Entries —
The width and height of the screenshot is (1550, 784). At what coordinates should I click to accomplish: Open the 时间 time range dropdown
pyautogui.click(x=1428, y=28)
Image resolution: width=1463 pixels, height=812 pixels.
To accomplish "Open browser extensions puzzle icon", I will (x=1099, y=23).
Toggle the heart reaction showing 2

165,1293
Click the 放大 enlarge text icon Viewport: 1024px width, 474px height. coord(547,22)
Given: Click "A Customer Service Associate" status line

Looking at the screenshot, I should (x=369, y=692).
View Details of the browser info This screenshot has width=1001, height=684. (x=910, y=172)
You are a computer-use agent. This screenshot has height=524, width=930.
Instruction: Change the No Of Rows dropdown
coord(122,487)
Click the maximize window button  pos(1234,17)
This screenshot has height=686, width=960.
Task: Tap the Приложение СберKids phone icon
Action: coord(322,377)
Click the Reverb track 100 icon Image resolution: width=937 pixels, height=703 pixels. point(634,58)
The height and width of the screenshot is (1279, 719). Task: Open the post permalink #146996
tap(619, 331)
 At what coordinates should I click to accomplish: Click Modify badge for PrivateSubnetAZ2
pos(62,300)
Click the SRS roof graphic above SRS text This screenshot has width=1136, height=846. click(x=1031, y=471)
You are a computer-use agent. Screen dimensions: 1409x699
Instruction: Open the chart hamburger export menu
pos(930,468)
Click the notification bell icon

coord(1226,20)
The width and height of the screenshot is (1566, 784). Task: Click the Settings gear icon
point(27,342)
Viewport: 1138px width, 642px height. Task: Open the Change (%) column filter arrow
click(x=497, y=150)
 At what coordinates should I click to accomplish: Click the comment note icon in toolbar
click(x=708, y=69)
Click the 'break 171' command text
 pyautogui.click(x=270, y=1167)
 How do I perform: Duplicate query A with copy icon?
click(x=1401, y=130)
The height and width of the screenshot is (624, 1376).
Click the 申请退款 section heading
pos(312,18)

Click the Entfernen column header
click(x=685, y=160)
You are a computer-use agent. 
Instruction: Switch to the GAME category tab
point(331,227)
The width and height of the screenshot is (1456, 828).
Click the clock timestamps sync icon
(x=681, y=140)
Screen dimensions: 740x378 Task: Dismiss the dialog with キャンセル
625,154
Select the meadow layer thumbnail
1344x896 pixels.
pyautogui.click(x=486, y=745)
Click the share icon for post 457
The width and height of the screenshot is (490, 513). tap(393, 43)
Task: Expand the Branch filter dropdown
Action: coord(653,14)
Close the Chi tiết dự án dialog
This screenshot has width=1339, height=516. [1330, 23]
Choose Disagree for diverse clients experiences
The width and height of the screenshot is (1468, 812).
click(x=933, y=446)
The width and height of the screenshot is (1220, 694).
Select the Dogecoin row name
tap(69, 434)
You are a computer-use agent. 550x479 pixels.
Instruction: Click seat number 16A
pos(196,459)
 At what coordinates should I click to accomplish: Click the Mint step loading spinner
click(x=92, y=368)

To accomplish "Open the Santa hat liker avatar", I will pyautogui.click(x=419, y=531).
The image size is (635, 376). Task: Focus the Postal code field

What you will do — Copy out every one of the lines above without altering a single character.

Result of this task —
The width and height of the screenshot is (1550, 784). At what coordinates should I click to accomplish: Open the 时间 time range dropdown
pyautogui.click(x=1428, y=28)
Image resolution: width=1463 pixels, height=812 pixels.
To accomplish "Open browser extensions puzzle icon", I will (x=1099, y=23).
Toggle the heart reaction showing 2

165,1293
Click the 放大 enlarge text icon Viewport: 1024px width, 474px height. coord(547,22)
Given: Click "A Customer Service Associate" status line

Looking at the screenshot, I should (x=369, y=692).
View Details of the browser info This screenshot has width=1001, height=684. (x=910, y=172)
You are a computer-use agent. This screenshot has height=524, width=930.
Instruction: Change the No Of Rows dropdown
coord(122,487)
Click the maximize window button  pos(1234,17)
This screenshot has height=686, width=960.
Task: Tap the Приложение СберKids phone icon
Action: coord(322,377)
Click the Reverb track 100 icon Image resolution: width=937 pixels, height=703 pixels. point(634,58)
The height and width of the screenshot is (1279, 719). Task: Open the post permalink #146996
tap(619, 331)
 At what coordinates should I click to accomplish: Click Modify badge for PrivateSubnetAZ2
pos(62,300)
Click the SRS roof graphic above SRS text This screenshot has width=1136, height=846. click(x=1031, y=471)
You are a computer-use agent. Screen dimensions: 1409x699
Instruction: Open the chart hamburger export menu
pos(930,468)
Click the notification bell icon

coord(1226,20)
The width and height of the screenshot is (1566, 784). Task: Click the Settings gear icon
point(27,342)
Viewport: 1138px width, 642px height. Task: Open the Change (%) column filter arrow
click(x=497, y=150)
 At what coordinates should I click to accomplish: Click the comment note icon in toolbar
click(x=708, y=69)
Click the 'break 171' command text
 pyautogui.click(x=270, y=1167)
 How do I perform: Duplicate query A with copy icon?
click(x=1401, y=130)
The height and width of the screenshot is (624, 1376).
Click the 申请退款 section heading
pos(312,18)

Click the Entfernen column header
click(x=685, y=160)
You are a computer-use agent. 
Instruction: Switch to the GAME category tab
point(331,227)
The width and height of the screenshot is (1456, 828).
Click the clock timestamps sync icon
(x=681, y=140)
Screen dimensions: 740x378 Task: Dismiss the dialog with キャンセル
625,154
Select the meadow layer thumbnail
1344x896 pixels.
pyautogui.click(x=486, y=745)
Click the share icon for post 457
The width and height of the screenshot is (490, 513). tap(393, 43)
Task: Expand the Branch filter dropdown
Action: coord(653,14)
Close the Chi tiết dự án dialog
This screenshot has width=1339, height=516. [1330, 23]
Choose Disagree for diverse clients experiences
The width and height of the screenshot is (1468, 812).
click(x=933, y=446)
The width and height of the screenshot is (1220, 694).
Select the Dogecoin row name
tap(69, 434)
You are a computer-use agent. 550x479 pixels.
Instruction: Click seat number 16A
pos(196,459)
 At what coordinates should I click to accomplish: Click the Mint step loading spinner
click(x=92, y=368)

To accomplish "Open the Santa hat liker avatar", I will pyautogui.click(x=419, y=531).
The image size is (635, 376). Task: Focus the Postal code field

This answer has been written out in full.